## What is expected:
Copy each of the following records word for word.

## Task material:

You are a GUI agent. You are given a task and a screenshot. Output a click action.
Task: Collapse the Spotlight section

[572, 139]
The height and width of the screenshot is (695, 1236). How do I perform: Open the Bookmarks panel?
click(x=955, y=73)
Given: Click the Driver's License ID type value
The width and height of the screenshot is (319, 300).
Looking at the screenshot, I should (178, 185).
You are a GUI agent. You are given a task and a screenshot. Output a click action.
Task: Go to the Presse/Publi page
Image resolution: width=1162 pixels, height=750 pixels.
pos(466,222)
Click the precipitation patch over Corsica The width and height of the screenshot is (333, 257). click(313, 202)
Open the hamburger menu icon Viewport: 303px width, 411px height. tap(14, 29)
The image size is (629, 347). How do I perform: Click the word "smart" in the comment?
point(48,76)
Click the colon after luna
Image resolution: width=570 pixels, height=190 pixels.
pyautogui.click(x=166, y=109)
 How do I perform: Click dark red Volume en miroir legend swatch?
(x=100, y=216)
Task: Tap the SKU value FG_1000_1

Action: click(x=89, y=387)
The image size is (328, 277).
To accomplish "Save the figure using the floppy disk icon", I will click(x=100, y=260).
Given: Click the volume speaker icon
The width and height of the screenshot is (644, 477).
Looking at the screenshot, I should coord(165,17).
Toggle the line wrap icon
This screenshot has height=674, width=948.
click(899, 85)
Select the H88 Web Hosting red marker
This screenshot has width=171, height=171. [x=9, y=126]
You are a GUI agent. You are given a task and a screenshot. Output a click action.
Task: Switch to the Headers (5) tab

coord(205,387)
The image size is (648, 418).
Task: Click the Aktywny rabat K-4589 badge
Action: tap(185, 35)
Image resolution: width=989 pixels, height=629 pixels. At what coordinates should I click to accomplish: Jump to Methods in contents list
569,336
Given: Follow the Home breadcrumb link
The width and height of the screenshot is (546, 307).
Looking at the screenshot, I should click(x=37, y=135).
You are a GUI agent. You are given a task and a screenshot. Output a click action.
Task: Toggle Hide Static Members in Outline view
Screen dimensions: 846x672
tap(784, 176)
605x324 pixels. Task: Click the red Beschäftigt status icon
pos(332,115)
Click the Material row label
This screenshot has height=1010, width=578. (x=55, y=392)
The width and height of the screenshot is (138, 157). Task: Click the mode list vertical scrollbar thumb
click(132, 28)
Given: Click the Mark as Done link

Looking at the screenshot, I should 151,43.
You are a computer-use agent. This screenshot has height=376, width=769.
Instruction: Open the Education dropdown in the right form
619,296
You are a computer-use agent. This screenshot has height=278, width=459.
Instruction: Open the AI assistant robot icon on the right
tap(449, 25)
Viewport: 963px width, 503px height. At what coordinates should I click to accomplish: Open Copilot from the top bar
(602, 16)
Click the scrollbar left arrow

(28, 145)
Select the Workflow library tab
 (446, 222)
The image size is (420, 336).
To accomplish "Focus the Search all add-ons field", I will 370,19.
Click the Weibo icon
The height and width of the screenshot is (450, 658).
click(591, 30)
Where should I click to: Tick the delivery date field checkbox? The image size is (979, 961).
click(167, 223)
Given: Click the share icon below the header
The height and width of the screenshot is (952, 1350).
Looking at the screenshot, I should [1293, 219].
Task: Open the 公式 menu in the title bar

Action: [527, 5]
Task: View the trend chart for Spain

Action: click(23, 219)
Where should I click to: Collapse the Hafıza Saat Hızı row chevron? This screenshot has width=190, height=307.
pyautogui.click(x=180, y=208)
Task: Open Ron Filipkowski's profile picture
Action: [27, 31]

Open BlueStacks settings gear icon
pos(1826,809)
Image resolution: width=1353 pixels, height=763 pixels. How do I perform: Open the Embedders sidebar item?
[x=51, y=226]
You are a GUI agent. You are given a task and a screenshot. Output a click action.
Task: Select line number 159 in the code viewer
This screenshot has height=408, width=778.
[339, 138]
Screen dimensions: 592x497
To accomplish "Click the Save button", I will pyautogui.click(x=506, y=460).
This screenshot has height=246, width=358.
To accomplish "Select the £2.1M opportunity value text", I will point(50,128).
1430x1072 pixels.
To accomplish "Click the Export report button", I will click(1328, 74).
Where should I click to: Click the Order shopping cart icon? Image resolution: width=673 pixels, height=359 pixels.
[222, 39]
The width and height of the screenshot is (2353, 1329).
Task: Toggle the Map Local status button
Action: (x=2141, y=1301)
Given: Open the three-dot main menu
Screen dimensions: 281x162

## Written answer:
You are a GUI agent. You are given a task and a screenshot. Output a click action.
Task: Collapse the Spotlight section

[572, 139]
The height and width of the screenshot is (695, 1236). How do I perform: Open the Bookmarks panel?
click(x=955, y=73)
Given: Click the Driver's License ID type value
The width and height of the screenshot is (319, 300).
Looking at the screenshot, I should (178, 185).
You are a GUI agent. You are given a task and a screenshot. Output a click action.
Task: Go to the Presse/Publi page
Image resolution: width=1162 pixels, height=750 pixels.
pos(466,222)
Click the precipitation patch over Corsica The width and height of the screenshot is (333, 257). click(313, 202)
Open the hamburger menu icon Viewport: 303px width, 411px height. tap(14, 29)
The image size is (629, 347). How do I perform: Click the word "smart" in the comment?
point(48,76)
Click the colon after luna
Image resolution: width=570 pixels, height=190 pixels.
pyautogui.click(x=166, y=109)
 How do I perform: Click dark red Volume en miroir legend swatch?
(x=100, y=216)
Task: Tap the SKU value FG_1000_1

Action: click(x=89, y=387)
The image size is (328, 277).
To accomplish "Save the figure using the floppy disk icon", I will click(x=100, y=260).
Given: Click the volume speaker icon
The width and height of the screenshot is (644, 477).
Looking at the screenshot, I should coord(165,17).
Toggle the line wrap icon
This screenshot has height=674, width=948.
click(899, 85)
Select the H88 Web Hosting red marker
This screenshot has width=171, height=171. [x=9, y=126]
You are a GUI agent. You are given a task and a screenshot. Output a click action.
Task: Switch to the Headers (5) tab

coord(205,387)
The image size is (648, 418).
Task: Click the Aktywny rabat K-4589 badge
Action: tap(185, 35)
Image resolution: width=989 pixels, height=629 pixels. At what coordinates should I click to accomplish: Jump to Methods in contents list
569,336
Given: Follow the Home breadcrumb link
The width and height of the screenshot is (546, 307).
Looking at the screenshot, I should click(x=37, y=135).
You are a GUI agent. You are given a task and a screenshot. Output a click action.
Task: Toggle Hide Static Members in Outline view
Screen dimensions: 846x672
tap(784, 176)
605x324 pixels. Task: Click the red Beschäftigt status icon
pos(332,115)
Click the Material row label
This screenshot has height=1010, width=578. (x=55, y=392)
The width and height of the screenshot is (138, 157). Task: Click the mode list vertical scrollbar thumb
click(132, 28)
Given: Click the Mark as Done link

Looking at the screenshot, I should 151,43.
You are a computer-use agent. This screenshot has height=376, width=769.
Instruction: Open the Education dropdown in the right form
619,296
You are a computer-use agent. This screenshot has height=278, width=459.
Instruction: Open the AI assistant robot icon on the right
tap(449, 25)
Viewport: 963px width, 503px height. At what coordinates should I click to accomplish: Open Copilot from the top bar
(602, 16)
Click the scrollbar left arrow

(28, 145)
Select the Workflow library tab
 (446, 222)
The image size is (420, 336).
To accomplish "Focus the Search all add-ons field", I will 370,19.
Click the Weibo icon
The height and width of the screenshot is (450, 658).
click(591, 30)
Where should I click to: Tick the delivery date field checkbox? The image size is (979, 961).
click(167, 223)
Given: Click the share icon below the header
The height and width of the screenshot is (952, 1350).
Looking at the screenshot, I should [1293, 219].
Task: Open the 公式 menu in the title bar

Action: [527, 5]
Task: View the trend chart for Spain

Action: click(23, 219)
Where should I click to: Collapse the Hafıza Saat Hızı row chevron? This screenshot has width=190, height=307.
pyautogui.click(x=180, y=208)
Task: Open Ron Filipkowski's profile picture
Action: [27, 31]

Open BlueStacks settings gear icon
pos(1826,809)
Image resolution: width=1353 pixels, height=763 pixels. How do I perform: Open the Embedders sidebar item?
[x=51, y=226]
You are a GUI agent. You are given a task and a screenshot. Output a click action.
Task: Select line number 159 in the code viewer
This screenshot has height=408, width=778.
[339, 138]
Screen dimensions: 592x497
To accomplish "Click the Save button", I will pyautogui.click(x=506, y=460).
This screenshot has height=246, width=358.
To accomplish "Select the £2.1M opportunity value text", I will point(50,128).
1430x1072 pixels.
To accomplish "Click the Export report button", I will click(1328, 74).
Where should I click to: Click the Order shopping cart icon? Image resolution: width=673 pixels, height=359 pixels.
[222, 39]
The width and height of the screenshot is (2353, 1329).
Task: Toggle the Map Local status button
Action: (x=2141, y=1301)
Given: Open the three-dot main menu
Screen dimensions: 281x162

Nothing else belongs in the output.